Source passage —
+-------+

[Xweb-developers] Re: Changes to XWeb

SourceForge Headquarters 1320 Columbia Street Suite 310 San Diego, CA 92101 +1 (858) 422-6466

[moved to the dev list -- for those tuning in: Hendrik submitted a few 
patches and I plan to do some changes to XWeb together with Jon 
(mentioned below). I tried to add some hints about the preceeding 
discussions, it was only two mails back and forth]

Hendrik Lipka wrote:

>Wednesday, November 5, 2003, 2:51:30 PM, you wrote:
>
>  
>
>>I have thought about making big architectural changes for a long time by
>>now, up to a complex processing model with streams, meta-data, 
>>multi-plexing and others. But a first step would be getting closer to 
>>the model of Lagoon or Transmorpher with simple one input, one output 
>>processors in a queue and implicit SAX- to ASCII-stream conversions.
>>    
>>
>
>Personally, I'm happy with the current model. Its easy to unterstand, and
>fulfills most needs, I think.
>  
>
It is limiting, e.g. you can't do things like first XSLT, then SVG 
transformation. Same for FOP. And you can't combine the power of UNIX 
tools into the process by running stuff like sed or scripting languages 
at some stages. Freemarker would be another thing I'd like to support 
(http://freemarker.sourceforge.net/).

To do this properly, XWeb needs a general notion of a toolchain, not 
just for XSLT.

>>Some pointers:
>>- http://transmorpher.inrialpes.fr/docs/compare.html
>>- http://meganesia.int.gu.edu.au/~pbecker/xweb/processingModel.html
>>    
>>
>
>Interesting read.
>
>  
>
>>But it would probably be handy for people who want to manage the whole
>>process around this with Ant -- like the ftp or http uploads, maybe
>>    
>>
>
>Sound like me :)
>
>  
>
>>My suspicion is that you will end up rendering again quite often. But at
>>least in the situation of a typo-fix and similar local changes it should 
>>be ok. We would need a way to define extra dependencies, though -- at 
>>    
>>
>
>Something like a <depenson> element below the entries should do. When a
>style changes, everything is rebuild, otherwiese the dependencies are used.
>  
>
Yes, that was what I was thinking of.

>>Libraries needed in 1.3, which are part of 1.4:
>>- RegExp library like ORO
>>    
>>
>
>I think ORO is the most complete RegEx library around, and its only 65k.
>  
>
The main thing I'd like to get rid of is Xerces since it is so huge. Do 
you know how close the ORO API is to the JDK 1.4 RegEx approach?

>>- something for logging like log4j
>>    
>>
>
>Log4J ist also one of the most complete loggers, and not _that_ large.
>  
>
It is not just about size, it is also about being mainstream. But of 
course Jakarta is reasonably mainstream and there are other things I 
might want to use from them, e.g. the CLI or FileUpload stuff from 
Commons. The Commons Logging package might be a good idea, too -- esp. 
in the case we want to go a mixed 1.3/1.4 route.

>>- something for image output like JIMI (another bigger lib in the 
>>current XWeb)
>>    
>>
>
>JDK1.4 has some image processing classes, but the ImageIO lib is still
>required :(
>  
>
ImageIO is part of the JDK -- I use it in some other programs to export 
PNGs and JPGs. No extra libraries needed. And the API is a lot nicer 
than JIMI or JAI (the latter being incredibly bad in design).

+-------+

Record list —
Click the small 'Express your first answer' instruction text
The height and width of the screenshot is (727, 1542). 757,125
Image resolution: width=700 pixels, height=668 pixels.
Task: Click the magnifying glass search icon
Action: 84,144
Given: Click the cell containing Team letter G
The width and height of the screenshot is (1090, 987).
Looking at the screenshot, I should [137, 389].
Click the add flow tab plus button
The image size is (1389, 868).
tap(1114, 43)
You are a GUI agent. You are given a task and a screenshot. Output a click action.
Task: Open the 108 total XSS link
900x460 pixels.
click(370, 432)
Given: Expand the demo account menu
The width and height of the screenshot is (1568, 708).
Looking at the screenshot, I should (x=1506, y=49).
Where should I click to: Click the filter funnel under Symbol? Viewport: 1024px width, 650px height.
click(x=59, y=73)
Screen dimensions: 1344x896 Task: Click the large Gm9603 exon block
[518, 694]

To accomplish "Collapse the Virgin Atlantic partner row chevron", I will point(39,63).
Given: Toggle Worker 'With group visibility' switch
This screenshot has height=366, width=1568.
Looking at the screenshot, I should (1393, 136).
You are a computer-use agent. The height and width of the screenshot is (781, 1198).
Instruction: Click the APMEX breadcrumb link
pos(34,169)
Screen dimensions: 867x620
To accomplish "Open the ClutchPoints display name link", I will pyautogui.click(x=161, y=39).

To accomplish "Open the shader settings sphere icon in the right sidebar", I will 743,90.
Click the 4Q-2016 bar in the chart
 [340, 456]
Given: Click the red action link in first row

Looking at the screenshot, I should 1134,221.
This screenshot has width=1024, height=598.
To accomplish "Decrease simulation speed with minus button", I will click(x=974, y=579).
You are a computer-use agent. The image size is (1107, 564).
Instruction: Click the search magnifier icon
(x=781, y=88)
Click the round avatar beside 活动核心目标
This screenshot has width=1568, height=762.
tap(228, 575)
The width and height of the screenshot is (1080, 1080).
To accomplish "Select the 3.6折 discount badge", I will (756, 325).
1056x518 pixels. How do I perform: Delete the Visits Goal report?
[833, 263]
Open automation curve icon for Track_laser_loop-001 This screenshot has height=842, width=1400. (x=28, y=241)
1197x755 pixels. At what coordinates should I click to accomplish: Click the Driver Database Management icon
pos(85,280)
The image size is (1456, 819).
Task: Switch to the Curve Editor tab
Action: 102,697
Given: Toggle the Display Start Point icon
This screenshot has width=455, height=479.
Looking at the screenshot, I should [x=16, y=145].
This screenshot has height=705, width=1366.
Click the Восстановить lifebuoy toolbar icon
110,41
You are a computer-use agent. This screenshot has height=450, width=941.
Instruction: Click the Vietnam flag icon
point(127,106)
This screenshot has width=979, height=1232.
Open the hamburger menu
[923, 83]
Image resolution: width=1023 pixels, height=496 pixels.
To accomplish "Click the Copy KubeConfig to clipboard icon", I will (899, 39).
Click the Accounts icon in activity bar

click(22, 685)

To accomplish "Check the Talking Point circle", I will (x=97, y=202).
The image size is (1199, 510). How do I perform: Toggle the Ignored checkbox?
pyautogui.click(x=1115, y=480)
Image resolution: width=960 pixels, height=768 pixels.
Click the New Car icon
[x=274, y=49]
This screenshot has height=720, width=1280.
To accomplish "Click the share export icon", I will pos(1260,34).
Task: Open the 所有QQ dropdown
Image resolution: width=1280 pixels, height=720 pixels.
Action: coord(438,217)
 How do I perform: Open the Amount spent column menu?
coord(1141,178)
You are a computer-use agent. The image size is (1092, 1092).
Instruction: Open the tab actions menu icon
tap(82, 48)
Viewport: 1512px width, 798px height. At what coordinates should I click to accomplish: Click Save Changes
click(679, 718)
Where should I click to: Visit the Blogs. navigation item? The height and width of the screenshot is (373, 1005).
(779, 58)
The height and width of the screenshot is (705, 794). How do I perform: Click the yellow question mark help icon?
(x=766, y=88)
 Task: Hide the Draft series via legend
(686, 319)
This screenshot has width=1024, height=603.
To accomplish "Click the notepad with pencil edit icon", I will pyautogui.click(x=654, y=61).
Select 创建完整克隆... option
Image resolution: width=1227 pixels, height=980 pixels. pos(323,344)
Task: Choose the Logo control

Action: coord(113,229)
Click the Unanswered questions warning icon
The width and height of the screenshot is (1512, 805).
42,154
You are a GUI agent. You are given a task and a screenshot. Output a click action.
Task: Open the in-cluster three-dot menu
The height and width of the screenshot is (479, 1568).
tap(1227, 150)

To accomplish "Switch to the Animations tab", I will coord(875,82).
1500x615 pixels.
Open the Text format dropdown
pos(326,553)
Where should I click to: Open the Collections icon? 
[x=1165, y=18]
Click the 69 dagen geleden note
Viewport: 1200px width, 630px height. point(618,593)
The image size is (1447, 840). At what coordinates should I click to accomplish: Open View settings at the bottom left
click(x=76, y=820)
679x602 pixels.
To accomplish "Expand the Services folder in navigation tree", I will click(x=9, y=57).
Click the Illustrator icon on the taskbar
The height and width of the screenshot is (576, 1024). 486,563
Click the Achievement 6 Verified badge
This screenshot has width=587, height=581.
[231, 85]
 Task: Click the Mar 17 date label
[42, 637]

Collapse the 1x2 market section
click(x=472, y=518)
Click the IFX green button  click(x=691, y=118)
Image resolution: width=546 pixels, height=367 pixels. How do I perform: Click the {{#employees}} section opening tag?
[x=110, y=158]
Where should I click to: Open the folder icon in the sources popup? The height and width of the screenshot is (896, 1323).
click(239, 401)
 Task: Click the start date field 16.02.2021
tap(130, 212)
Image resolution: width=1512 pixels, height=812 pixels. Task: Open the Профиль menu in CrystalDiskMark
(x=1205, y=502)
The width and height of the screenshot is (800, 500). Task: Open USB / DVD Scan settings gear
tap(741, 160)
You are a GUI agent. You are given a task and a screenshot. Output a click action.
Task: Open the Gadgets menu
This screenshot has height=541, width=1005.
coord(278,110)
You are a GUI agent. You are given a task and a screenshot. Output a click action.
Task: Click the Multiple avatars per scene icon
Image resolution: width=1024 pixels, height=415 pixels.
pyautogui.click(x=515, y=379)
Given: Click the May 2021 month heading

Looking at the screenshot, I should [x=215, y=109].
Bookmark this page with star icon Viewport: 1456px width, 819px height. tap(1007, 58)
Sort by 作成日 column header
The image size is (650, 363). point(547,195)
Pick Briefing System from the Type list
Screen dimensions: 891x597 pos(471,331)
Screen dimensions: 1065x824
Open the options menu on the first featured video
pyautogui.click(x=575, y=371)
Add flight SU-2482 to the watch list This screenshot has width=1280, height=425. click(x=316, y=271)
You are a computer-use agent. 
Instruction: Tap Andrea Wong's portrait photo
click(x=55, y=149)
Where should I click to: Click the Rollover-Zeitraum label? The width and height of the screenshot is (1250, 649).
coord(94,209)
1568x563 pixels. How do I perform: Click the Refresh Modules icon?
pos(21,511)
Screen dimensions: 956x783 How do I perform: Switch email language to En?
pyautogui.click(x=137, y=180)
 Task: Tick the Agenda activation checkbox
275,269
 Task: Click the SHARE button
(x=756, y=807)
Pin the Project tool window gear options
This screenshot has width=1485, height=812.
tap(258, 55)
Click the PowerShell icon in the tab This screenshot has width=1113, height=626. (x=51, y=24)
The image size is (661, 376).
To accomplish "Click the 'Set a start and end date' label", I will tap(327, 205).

+-------+

Task set —
a: Answer these questions from the XWeb thread, one per line:
(i) Which regular expression library does Hendrik Lipka call the most complete, and what size does he give for it?
(ii) Which library does the reply say it most wants to get rid of, and for what reason?
(iii) Which part of the JDK does the reply say it uses in other programs to export PNGs and JPGs?
b: Format the listing lines starting at the one containing "Task: Open the 所有QQ dropdown" and ending at the one containing "(x=766, y=88)" as a numbered list, leaving out any blank lines.

The solutions —
a:
(i) ORO, which he says is only 65k.
(ii) Xerces, because it is so huge.
(iii) ImageIO.

b:
1. Task: Open the 所有QQ dropdown
2. Image resolution: width=1280 pixels, height=720 pixels.
3. Action: coord(438,217)
4.  How do I perform: Open the Amount spent column menu?
5. coord(1141,178)
6. You are a computer-use agent. The image size is (1092, 1092).
7. Instruction: Open the tab actions menu icon
8. tap(82, 48)
9. Viewport: 1512px width, 798px height. At what coordinates should I click to accomplish: Click Save Changes
10. click(679, 718)
11. Where should I click to: Visit the Blogs. navigation item? The height and width of the screenshot is (373, 1005).
12. (779, 58)
13. The height and width of the screenshot is (705, 794). How do I perform: Click the yellow question mark help icon?
14. (x=766, y=88)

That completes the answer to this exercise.